Sarah Yost prepares her classroom for her new students at Wesport Middle School, in Louisville, Ky., on Friday, August 8, 2014. Photo by Eleanor Hasken
Eleanor Hasken
Sarah Yost prepares her classroom for her new students at Wesport Middle School, in Louisville, Ky., on Friday, August 8, 2014. Photo by Eleanor Hasken

After a tense debate Tuesday night, the Jefferson County Board of Education (JCBE) voted 5 to 2 to allow the winter sports season to begin on Wednesday. Winter sports teams, including basketball, wrestling, swimming, bowling and competitive cheer and dance, can begin practicing Wednesday, Jan. 20. Teams are allowed to begin competitions on Feb. 1.

The vote came after debate that was at times heated between board members. The majority were in favor of beginning the season for the sake of student athletes. But two members said they believed it was too dangerous to allow winter sports to begin while the city faces uncontrolled spread of the coronavirus.

Jefferson County has one of the highest infection rates in the state. 747 people in Jefferson County have died from the virus since March, including 32 people in the last week.

Board members said they received many emails from parents, coaches and community members urging them to greenlight winter sports. 

Member Linda Duncan said she was “very reluctantly” voting in favor of beginning on Jan. 20.

“We should not be sitting here making these medical decisions,” she said. “I think the medical community should be the one telling us what we should be doing and shouldn’t be doing."

But she said she felt obligated to vote in line with what she said the majority of the constituents who contacted her wanted.

“I can’t tune it out,” she said.

But board member Corrie Shull, one of two members who voted no, said he was “deeply troubled” by the push to allow sports to continue. 

“So many of our students and our faculty and our staff have dealt with deaths as a consequence of it, and it just seems sort of inhumane to continue with this in this climate,” he said. 

“Please don't be under any illusions about what you're voting to go forward with,” member Chris Kolb told the board before the vote. Kolb was the other member who voted against allowing winter sports.

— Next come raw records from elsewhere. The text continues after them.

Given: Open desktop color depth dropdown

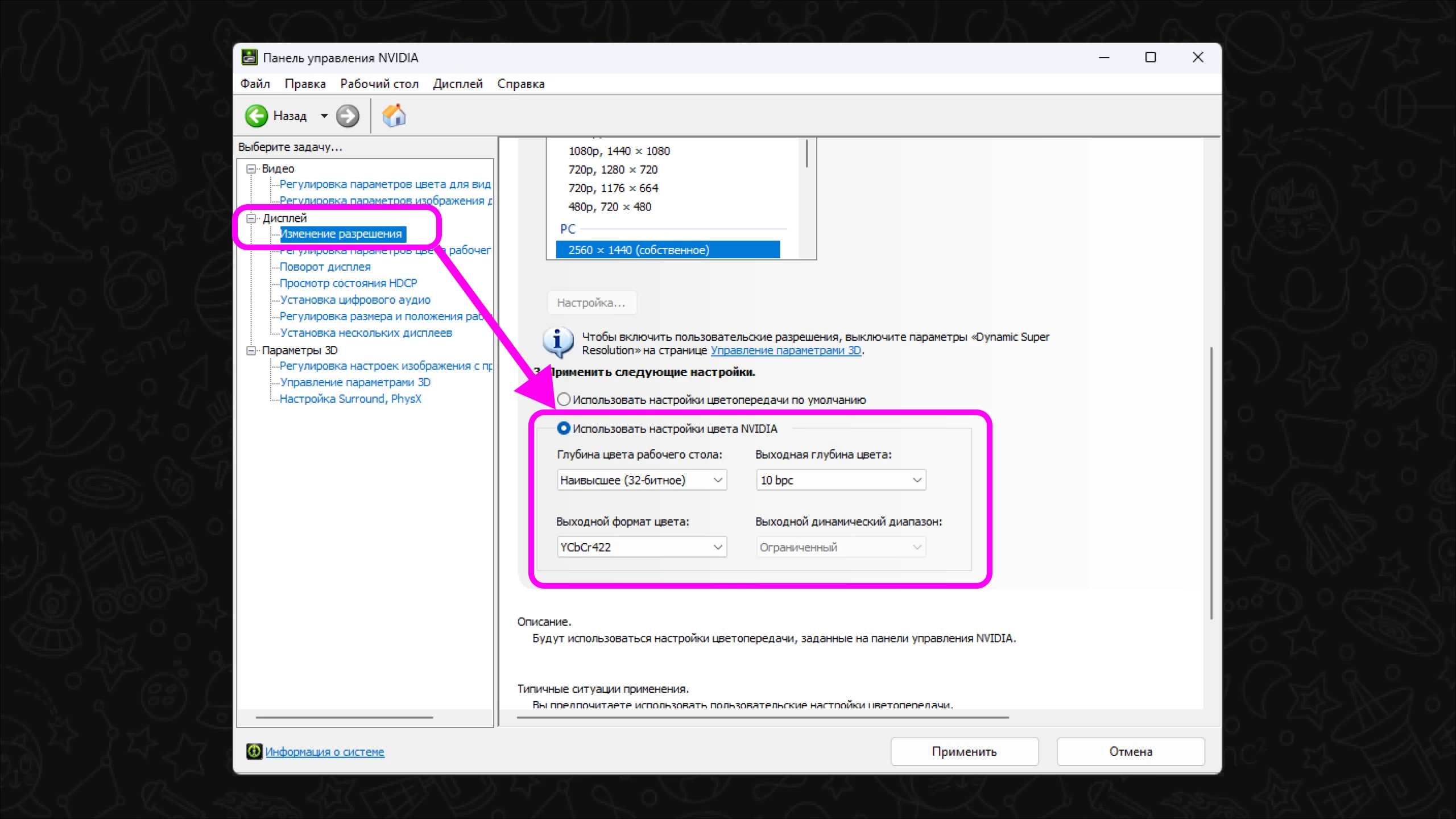Looking at the screenshot, I should [x=641, y=480].
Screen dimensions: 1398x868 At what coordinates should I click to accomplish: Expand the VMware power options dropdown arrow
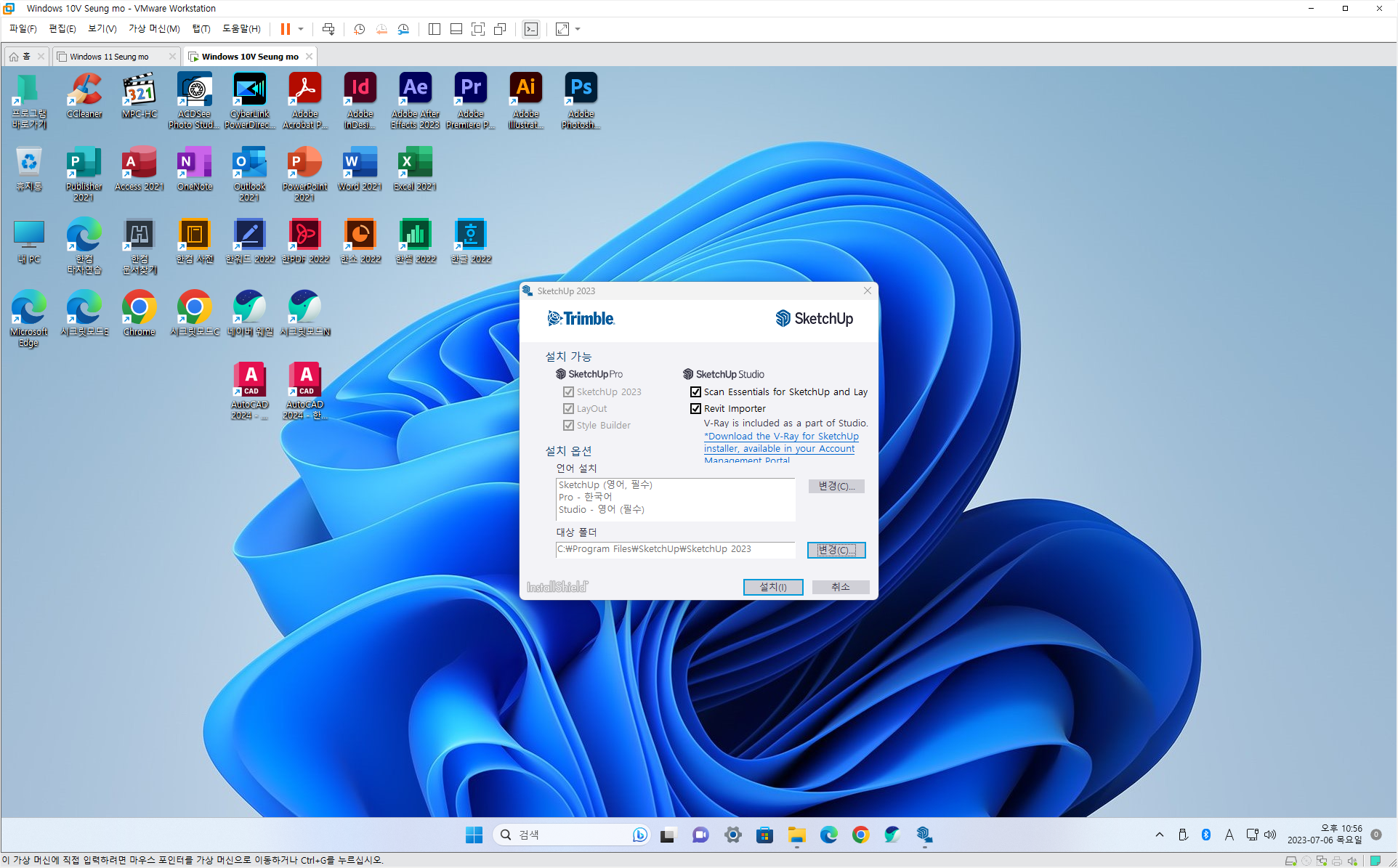click(301, 29)
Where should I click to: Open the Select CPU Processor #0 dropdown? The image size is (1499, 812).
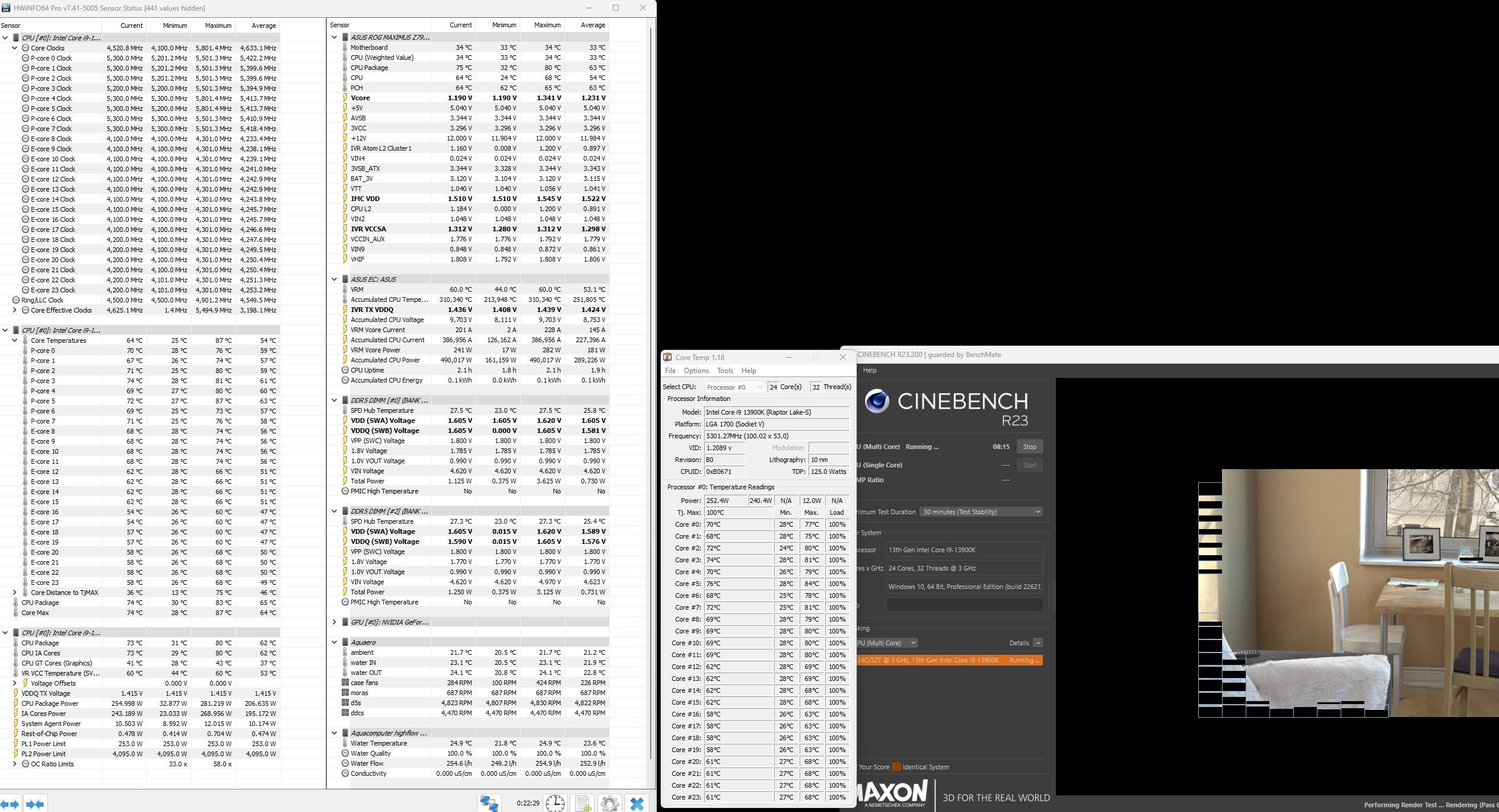pos(734,387)
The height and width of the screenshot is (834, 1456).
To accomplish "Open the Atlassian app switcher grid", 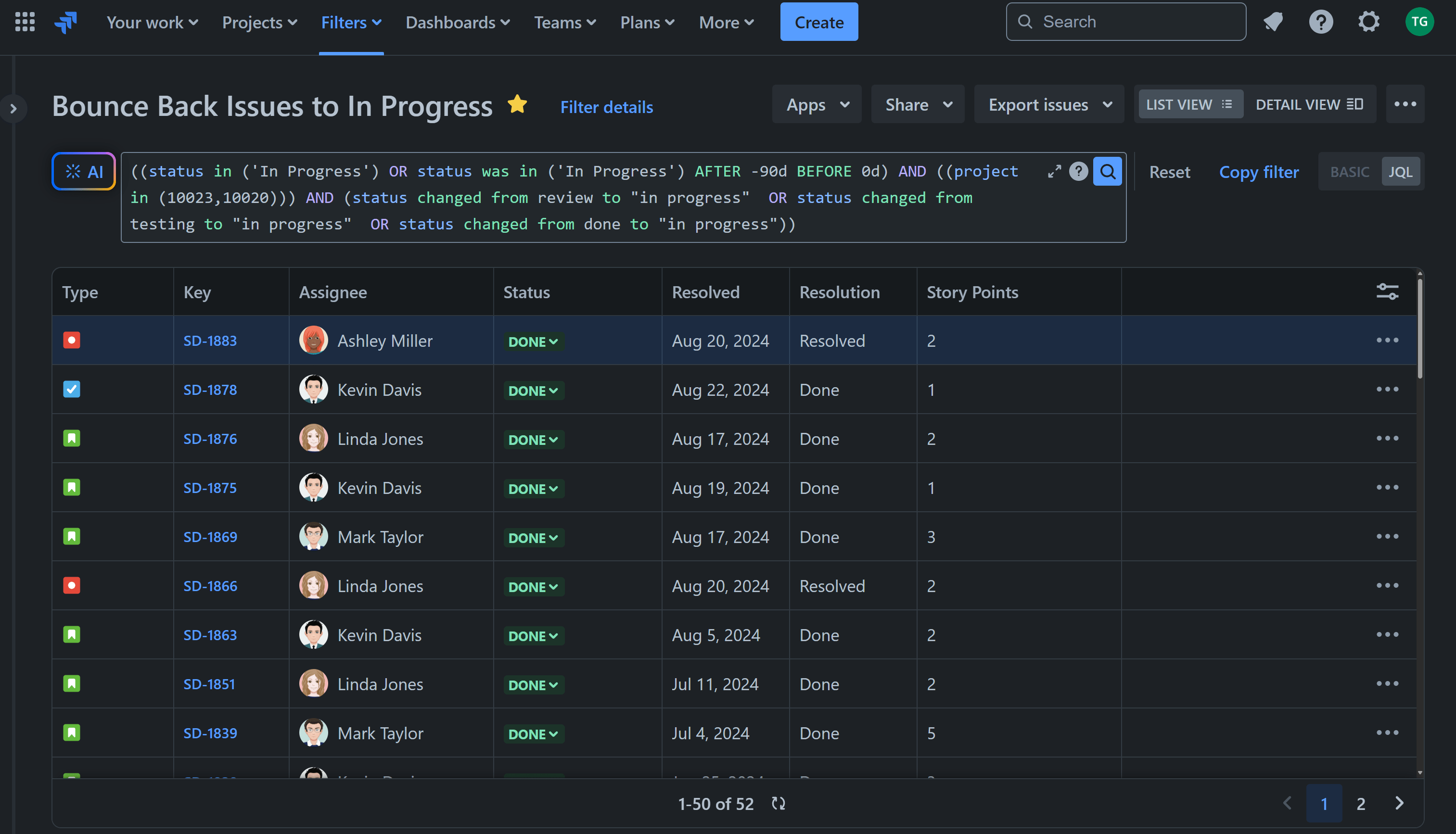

He walked members through a lengthy slide presentation, in which he pointed to the high and growing infection rate in Jefferson County; the fact that winter sports are played indoors, where the virus spreads more easily; and warnings from Kentucky Public Health Commissioner Steven Stack that more contacts lead to more infection and more death.

“You are voting to go forward with more suffering, more deaths in our community, more sickness, a longer-term outbreak in the community before we can get this thing under control,” Kolb said.

Board member James Craig, the board’s most vocal proponent of allowing in-person athletics, pushed back.

“The ‘yes’ votes tonight are not folks voting because they want children to die, or they want family members to die,” Craig said. Craig said he believed students would continue to mingle no matter what the board decided. And he argued that it’s unfair that JCPS students aren’t allowed to play sports, while students in other Kentucky school districts and private schools are participating.

“I remain so so frustrated that we’re asking them to sacrifice when no one else in the community is willing to make the same sacrifice,” Craig said.

Craig also said beginning on Jan. 20 was the recommendation of JCPS superintendent Marty Pollio. Pollio never formally presented this option as his recommendation but confirmed it was his recommendation after he was pressed by Kolb.

Board members Joe Marshall, Sarah Cole McInstosh, and board chair Diane Porter also voted in favor of moving forward with winter sports.